Fragestellung: Die aktuelle Studie fokussiert Erfahrungen Studierender der Medizin sowie junger Ärztinnen und Ärzte in Bezug auf Sterben und Tod. Ziel ist es, die affektive und die kognitive Dimension dieser Erfahrungen zu erfassen. Ferner werden Möglichkeiten zur Verarbeitung dieser Erlebnisse erforscht sowie Auswirkungen dieser Erfahrungen auf Einstellungen und Verhalten junger Mediziner_innen.

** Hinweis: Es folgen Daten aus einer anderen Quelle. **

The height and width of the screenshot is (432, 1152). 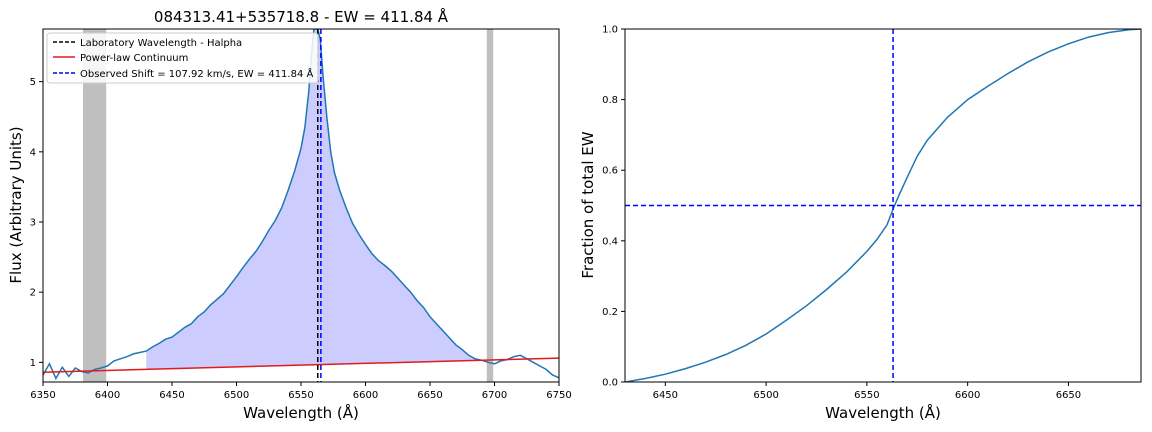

Methode: Datengrundlage der Studie bilden 18 leitfadengestützte semistrukturierte Interviews mit 9 Medizinstudierenden aus dem PJ und 9 Assistenzärzt*innen ab dem 2. Weiterbildungsjahr. Die transkribierten Gespräche wurden in Anlehnung an die qualitative Inhaltsanalyse nach M. Schreier [3] und mit Hilfe der Software MAXQDA 12 ausgewertet.

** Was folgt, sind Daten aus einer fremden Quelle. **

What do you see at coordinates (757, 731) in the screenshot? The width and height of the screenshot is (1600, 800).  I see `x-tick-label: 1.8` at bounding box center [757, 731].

Ergebnisse: Das emotionale Erleben der geschilderten Erfahrungen wird bestimmt durch die Gefühle Angst, Hilflosigkeit, Mitleid, Schuld, Trauer und Wut. Zufriedenheit bildet die einzige positive Emotion in diesem Kontext. Die Auseinandersetzung mit existenziellen Fragen zum Sterben und Tod, die Rekonstruktion des Ablaufs des Sterbeprozesses und die Ermittlung der Todesursache, die Projektion der Situation auf die eigene Person und die Übernahme der Perspektive der Betroffenen sind die Elemente des kognitiven Erlebens der geschilderten Erfahrungen. Erzählen, Rationalisierung, Einnahme einer akzeptierenden Haltung, Distanzeinnahme und die Konfrontation mit der Erfahrung bilden Strategien, die von den Interviewten zur Bewältigung der Erlebnisse aktiv eingesetzt werden. Die Erfahrungen bewirken einen Wandel in der Einstellung zum Tod, durch den der Tod als Teil des Lebens bzw. als Erlösung ausgelegt wird. Ferner findet ein Umdenken im ärztlichen Rollenverständnis statt, von einer heilenden hin zu einer eher begleitenden Rolle.

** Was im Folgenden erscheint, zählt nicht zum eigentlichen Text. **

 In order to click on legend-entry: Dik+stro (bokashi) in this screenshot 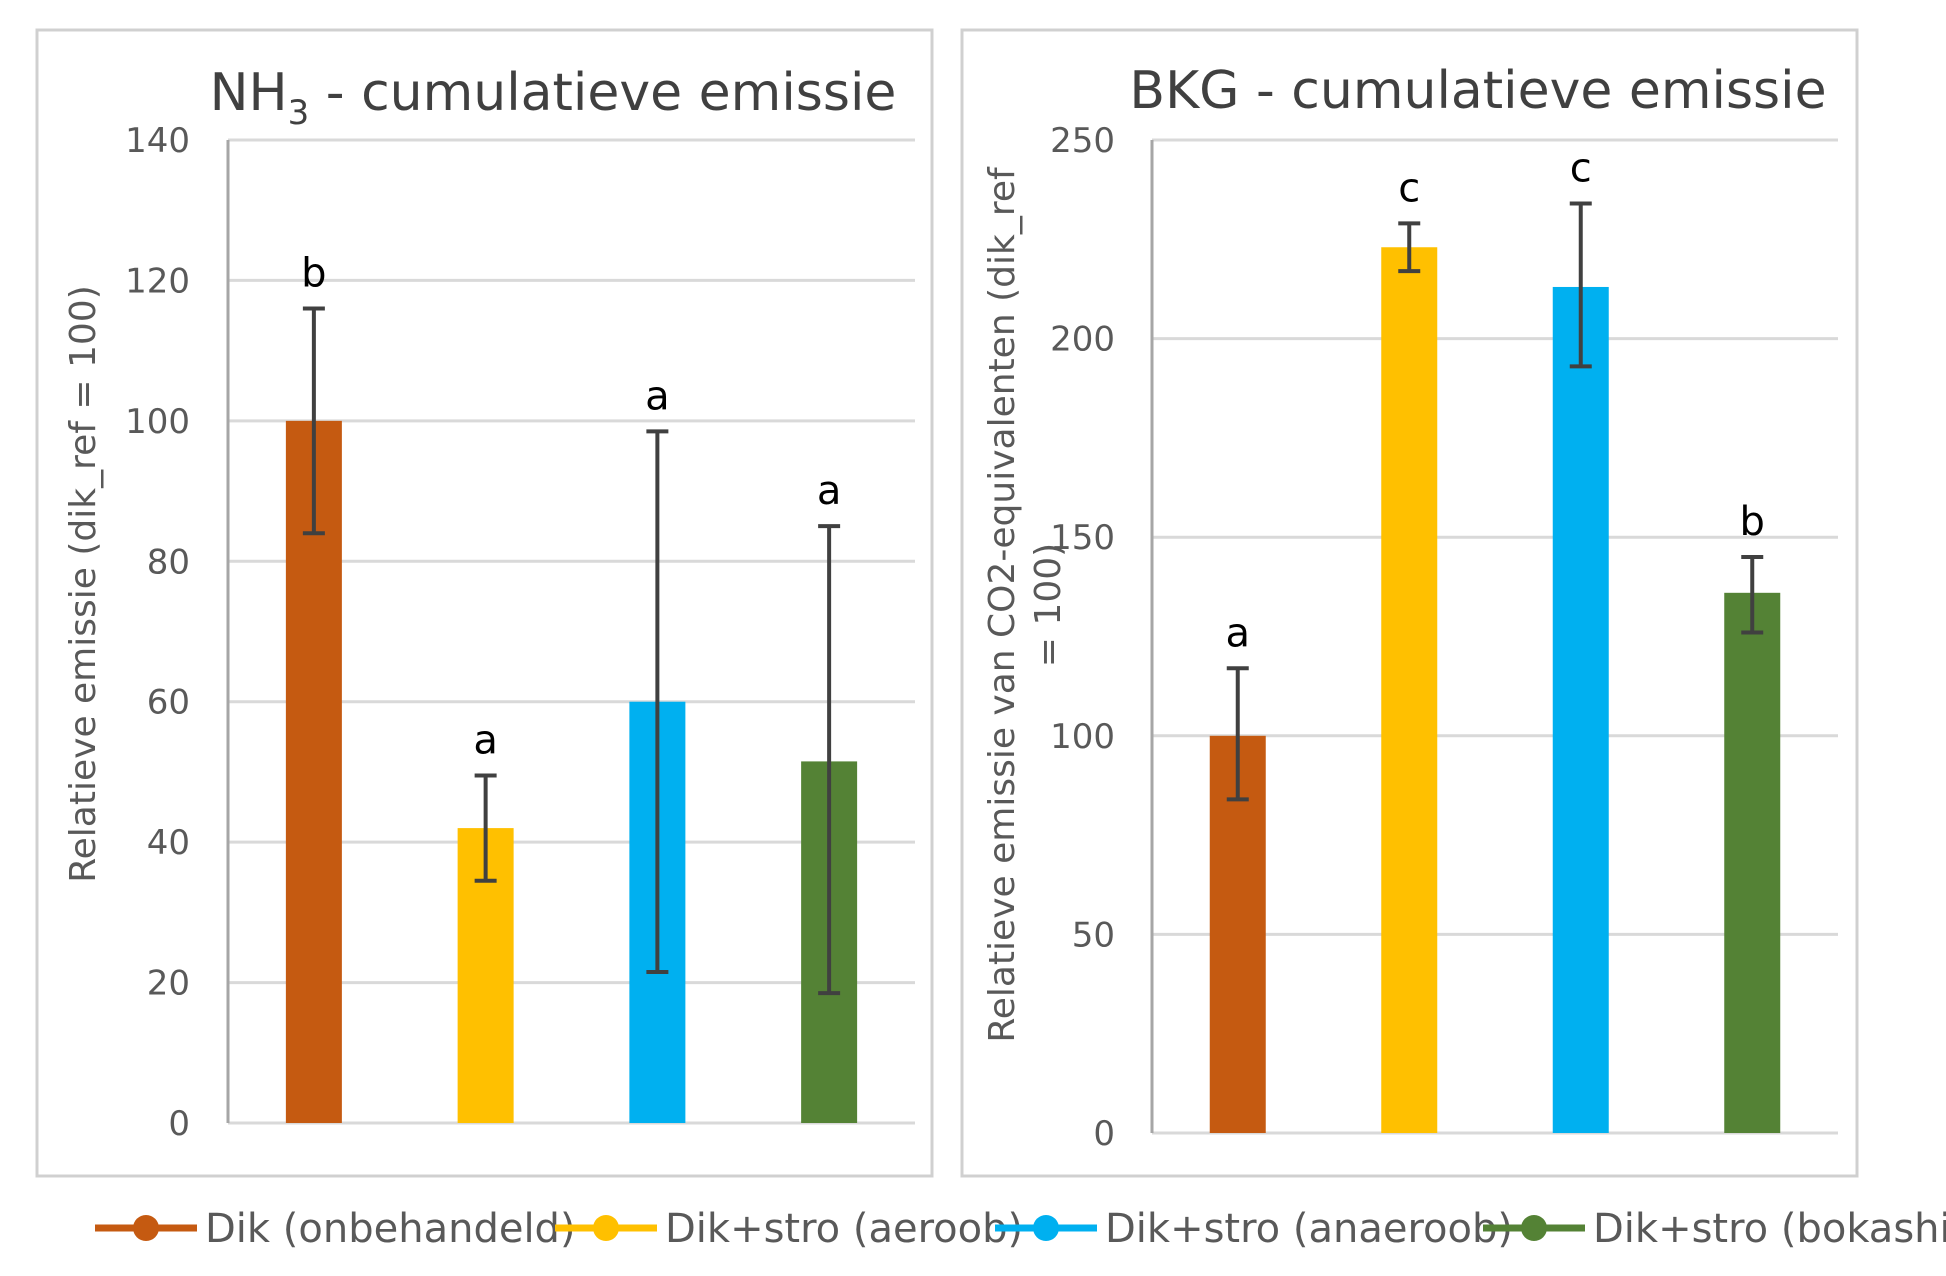, I will do `click(1714, 1229)`.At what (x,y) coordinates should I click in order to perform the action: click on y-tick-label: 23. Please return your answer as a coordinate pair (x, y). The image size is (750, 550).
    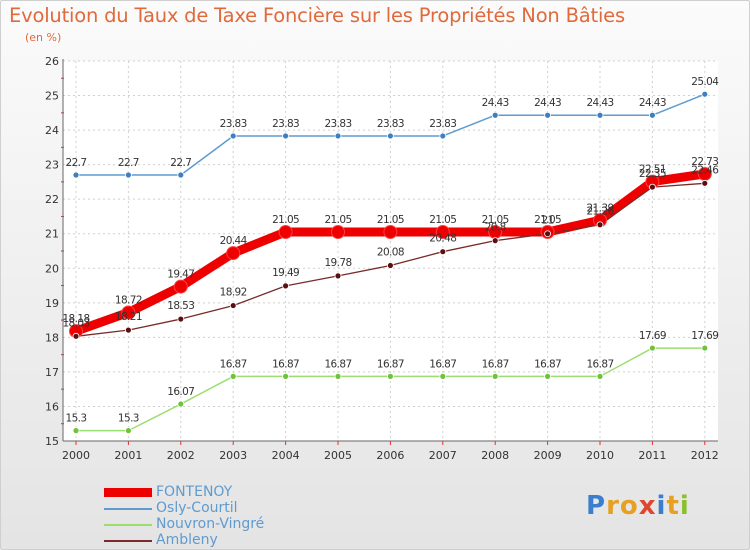
    Looking at the image, I should click on (52, 166).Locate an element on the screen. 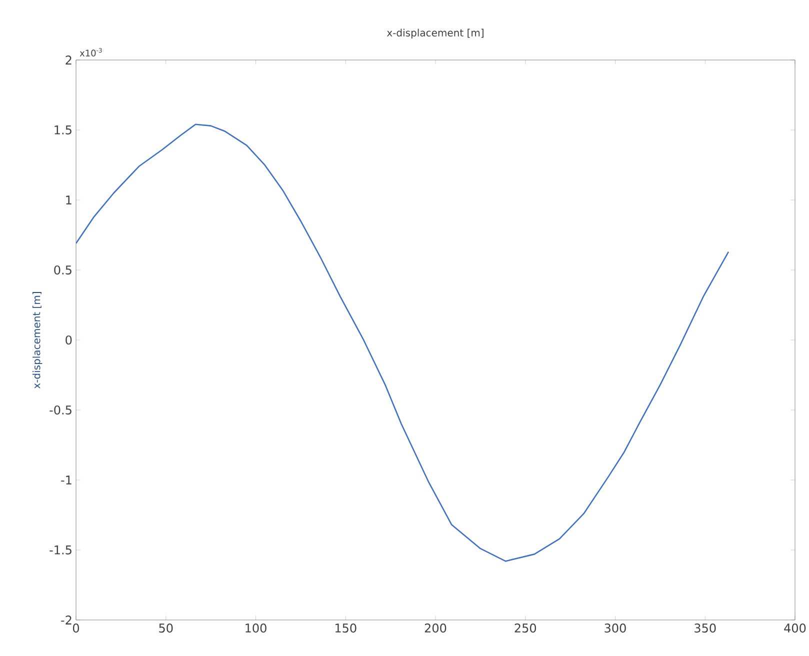 Image resolution: width=809 pixels, height=656 pixels. x-tick-label: 200 is located at coordinates (435, 628).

Diskussion: Die Dominanz der negativen Gefühle im Erleben der geschilderten Erfahrungen sticht heraus und veranschaulicht den belastenden Charakter der Begegnungen mit dem Sterben und Tod. Die geschilderten Strategien zur Verarbeitung der Erlebnisse stammen überwiegend von den Interviewten und verdeutlichen den Mangel an institutionellen Hilfestellungsangeboten zur Bewältigung von Erlebnissen mit dem Sterben und Tod. Ferner explizieren die Ergebnisse das Fortbestehen eines Arztbildes als Heilender, welches zur Überforderung junger Mediziner*innen bei Konfrontation mit dem Thema Sterben und Tod führt.


Literatur

1.
Rhodes-Kropf J, Carmody SS, Seltzer D, Redinbaugh E, Gadmer N, Block SD, Arnold RM. "This is just too awful; I just can’t believe I experienced that ...": medical students’ reactions to their "most memorable" patient death. Acad Med. 2005;80(7):634-640. DOI: 10.1097/00001888-200507000-00005 External link
2.
Smith-Han K, Martyn H, Barrett A, Nicholson H. That’s not what you expect to do as a doctor, you know, you don’t expect your patients to die. Death as a learning experience for undergraduate medical students. BMC Med Educ. 2016;16:108. DOI: 10.1186/s12909-016-0631-3 External link
3.
Schreier M. Qualitative Content Analysis in Practice. Thousand Oaks, CA: SAGE Publications; 2012.